### [Passage]
Furthermore, if all this murderously retributive judgment stuff that Bickle talks about is indeed what Jesus is going to someday be all about, then the Bible is chalk-full of theological, anthropological, and ethical contradictions. And I don’t think the inerrantists even want to go there, do they?
First off, if Jesus is coming back to put Rambo’s body count to shame, then his whole Sermon on the Mount stuff is rubbish, a case of “do as I say, not as I’m going to do.” Bless those who curse you? Love your enemies? Be merciful as your heavenly Father is merciful?
(But don’t worry, someday I’m going to slaughter the hell out of mine?!)
Puh-lease!
On top of that, if bad-ass Jesus is coming to judge the world by kicking its collective ass, then his second judgment is completely unlike his first. How? John 12:31–33 tells us:
“’Now is the judgment of this world; now the ruler of this world will be driven out. And I, when I am lifted up from the earth, will draw all people to myself.’ He said this to indicate the kind of death he was to die.”
So, when is the judgment of this world? In the first century, when Jesus is lifted up on the cross. And what happened there? Jesus forgave those who were murdering him. To that end, Jesus doesn’t draw all people to himself so he can go all ISIS on them, he doesn’t bring people in close so he can ram his rusty sword through their abdomens, he draws them all to himself so he can offer forgiveness and mercy and grace and compassion and love.
I guess the ultimate question then is this: How do we explain all this violence and wrath talk that the writer of Revelation attributes to “the Lamb?” Well, I think we begin with Revelation 5.

### [Dataset entries]

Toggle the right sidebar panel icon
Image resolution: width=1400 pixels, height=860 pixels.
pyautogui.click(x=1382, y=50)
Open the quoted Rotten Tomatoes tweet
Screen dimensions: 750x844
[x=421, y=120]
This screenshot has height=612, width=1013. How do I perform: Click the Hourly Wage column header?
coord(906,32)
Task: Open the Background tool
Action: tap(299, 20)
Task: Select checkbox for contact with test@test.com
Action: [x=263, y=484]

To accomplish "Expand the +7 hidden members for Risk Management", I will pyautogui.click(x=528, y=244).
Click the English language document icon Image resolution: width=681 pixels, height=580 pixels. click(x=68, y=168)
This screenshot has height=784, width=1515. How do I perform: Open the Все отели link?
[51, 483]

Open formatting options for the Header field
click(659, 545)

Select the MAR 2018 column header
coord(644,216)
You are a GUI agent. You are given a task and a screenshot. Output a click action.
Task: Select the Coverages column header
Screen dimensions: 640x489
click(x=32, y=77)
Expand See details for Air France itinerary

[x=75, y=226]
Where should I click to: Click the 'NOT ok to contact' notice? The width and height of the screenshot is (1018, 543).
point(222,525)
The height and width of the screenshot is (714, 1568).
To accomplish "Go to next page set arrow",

### [Work to do]
Quote the passage on Jesus and judgment word for word, beginning at the words "I guess the" and stopping after "with Revelation 5.".

### [Complete output]
I guess the ultimate question then is this: How do we explain all this violence and wrath talk that the writer of Revelation attributes to “the Lamb?” Well, I think we begin with Revelation 5.